# AP Stat Question Burning – a new series! Zuties should have accepted a qualitative response

Okay, so maybe I’m still feeling aggressive because of the steroid shot I got yesterday, but I’ve got fire burning and I want to let it out! Watch out AP Statistics exam, hear me roar! I will note that I actually expect to be roundly disagreed with on this one, and I can totally accept that. The confidence interval problem I think is a real one. This one is more questionable.

Last year, the AP Statistics exam had a question that I honestly think/thought is awesome. Zuties!

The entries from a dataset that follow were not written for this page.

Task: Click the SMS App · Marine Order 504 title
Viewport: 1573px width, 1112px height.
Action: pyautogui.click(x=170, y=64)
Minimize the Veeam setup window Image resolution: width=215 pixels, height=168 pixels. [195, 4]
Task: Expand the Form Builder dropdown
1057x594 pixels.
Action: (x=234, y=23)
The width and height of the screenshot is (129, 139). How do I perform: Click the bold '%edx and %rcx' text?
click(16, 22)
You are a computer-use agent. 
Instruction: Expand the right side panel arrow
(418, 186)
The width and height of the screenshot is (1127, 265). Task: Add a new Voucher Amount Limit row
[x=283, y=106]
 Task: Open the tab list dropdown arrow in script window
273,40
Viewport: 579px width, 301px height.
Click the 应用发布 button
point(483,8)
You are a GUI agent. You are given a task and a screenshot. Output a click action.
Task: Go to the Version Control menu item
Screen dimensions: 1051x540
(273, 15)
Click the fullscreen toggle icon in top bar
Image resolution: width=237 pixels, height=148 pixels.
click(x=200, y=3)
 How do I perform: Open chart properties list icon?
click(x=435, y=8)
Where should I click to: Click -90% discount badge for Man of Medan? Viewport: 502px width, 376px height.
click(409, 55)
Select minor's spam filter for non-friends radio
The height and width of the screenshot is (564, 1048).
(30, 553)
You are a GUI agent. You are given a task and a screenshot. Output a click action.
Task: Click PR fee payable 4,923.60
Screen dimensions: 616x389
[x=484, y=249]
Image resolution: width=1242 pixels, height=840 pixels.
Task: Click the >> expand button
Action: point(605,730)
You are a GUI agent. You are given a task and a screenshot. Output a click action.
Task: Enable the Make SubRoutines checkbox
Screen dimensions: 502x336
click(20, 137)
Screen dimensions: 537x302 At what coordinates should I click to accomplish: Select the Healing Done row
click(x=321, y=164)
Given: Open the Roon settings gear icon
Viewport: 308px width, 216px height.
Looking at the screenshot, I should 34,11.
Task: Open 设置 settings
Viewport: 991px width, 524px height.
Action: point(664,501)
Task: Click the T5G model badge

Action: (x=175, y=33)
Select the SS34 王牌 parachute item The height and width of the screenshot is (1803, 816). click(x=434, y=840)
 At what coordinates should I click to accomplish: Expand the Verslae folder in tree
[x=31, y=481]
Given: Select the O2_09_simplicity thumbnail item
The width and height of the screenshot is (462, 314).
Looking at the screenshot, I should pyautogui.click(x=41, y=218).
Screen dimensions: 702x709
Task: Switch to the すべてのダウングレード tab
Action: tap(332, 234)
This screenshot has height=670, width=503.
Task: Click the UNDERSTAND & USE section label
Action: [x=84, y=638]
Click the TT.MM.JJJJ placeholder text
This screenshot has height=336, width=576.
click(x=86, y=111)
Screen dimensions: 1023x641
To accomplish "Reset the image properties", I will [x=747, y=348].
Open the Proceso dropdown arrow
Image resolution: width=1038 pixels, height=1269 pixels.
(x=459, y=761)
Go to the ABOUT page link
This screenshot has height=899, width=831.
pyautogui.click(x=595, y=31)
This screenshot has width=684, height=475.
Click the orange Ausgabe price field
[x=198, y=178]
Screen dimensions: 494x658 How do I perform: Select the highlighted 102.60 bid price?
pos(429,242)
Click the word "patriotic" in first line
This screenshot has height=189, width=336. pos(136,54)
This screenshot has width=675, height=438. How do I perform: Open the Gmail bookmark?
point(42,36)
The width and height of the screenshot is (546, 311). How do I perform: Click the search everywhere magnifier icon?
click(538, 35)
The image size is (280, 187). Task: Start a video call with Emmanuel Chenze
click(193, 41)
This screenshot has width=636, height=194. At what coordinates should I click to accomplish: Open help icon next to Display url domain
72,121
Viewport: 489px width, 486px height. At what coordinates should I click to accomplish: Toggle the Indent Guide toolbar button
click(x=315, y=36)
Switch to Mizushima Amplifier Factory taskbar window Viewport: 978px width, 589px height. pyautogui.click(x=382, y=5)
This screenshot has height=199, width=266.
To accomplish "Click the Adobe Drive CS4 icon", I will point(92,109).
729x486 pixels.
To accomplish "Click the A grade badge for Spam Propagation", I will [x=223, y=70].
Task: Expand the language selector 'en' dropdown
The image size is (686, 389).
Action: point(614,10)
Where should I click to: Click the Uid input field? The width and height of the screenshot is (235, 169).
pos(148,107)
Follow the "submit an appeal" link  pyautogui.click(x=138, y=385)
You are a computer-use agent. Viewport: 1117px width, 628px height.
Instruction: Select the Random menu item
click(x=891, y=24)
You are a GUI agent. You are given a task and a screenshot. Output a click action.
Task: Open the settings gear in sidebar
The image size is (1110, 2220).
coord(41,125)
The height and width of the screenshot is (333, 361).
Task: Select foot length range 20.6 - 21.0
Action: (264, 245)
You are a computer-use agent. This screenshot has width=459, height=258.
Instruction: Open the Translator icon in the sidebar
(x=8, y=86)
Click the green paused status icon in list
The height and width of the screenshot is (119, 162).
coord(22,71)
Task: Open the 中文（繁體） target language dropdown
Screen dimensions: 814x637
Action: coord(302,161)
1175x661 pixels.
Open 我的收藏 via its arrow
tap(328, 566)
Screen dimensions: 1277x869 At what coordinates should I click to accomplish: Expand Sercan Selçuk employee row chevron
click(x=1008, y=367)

Everybody liked this problem, but I don’t think the scores were good. Part (a) required a chi-squared test of association/independence for full credit (3 out of 4 points) which was not necessarily obvious to all students. So my argument here is with “convincing statistical evidence”. Apparently in AP Stats world, that has become secret code for “do a test” but I would like to argue that is not a good thing. This sort of universal “testing is the only way!” argument is what has led to the over-use of p-values as a measure of success in scientific journals, the rise of p-hacking, and in general the lack of understanding of the nuances of statistical arguments in scientific papers, not to mention contributing to the problem that people reading the articles (e.g untrained journalists) not really understanding the results and sensationalizing them. THERE ARE OTHER WAYS.

For example, consider this bar graph:

That is a lovely bar graph. And from that bar graph it is incredibly obvious that the apple ad group is REALLY different from the other two. I don’t need to run a test to know that. It’s clear. We spend a lot of time in early chapters talking about interpreting these bar graphs, and this is the kind of thing we ask: “Is there a relationship between type of ad and Zuties chosen?” is an easily, comfortably answerable question here without running a test. And I think it is statistically convincing. I am convinced by these statistics, and I think anybody would be.

We should only need to run a test in situations where the difference is not obvious. If the middle one were 18 chocolate and 7 apple, then I’d say “hmm. It’s hard to tell if they are different enough to matter..” and a hypothesis test would be needed. But this one is obvious. And I know I’m right, because if you DO run the test the p-value is, I kid you not, 0.006. That is INCREDIBLY tiny in AP Stat terms. This difference is HUGE. Saying that we needed a test to confirm that is the height of p-value worship and distrust of reasonable interpretation.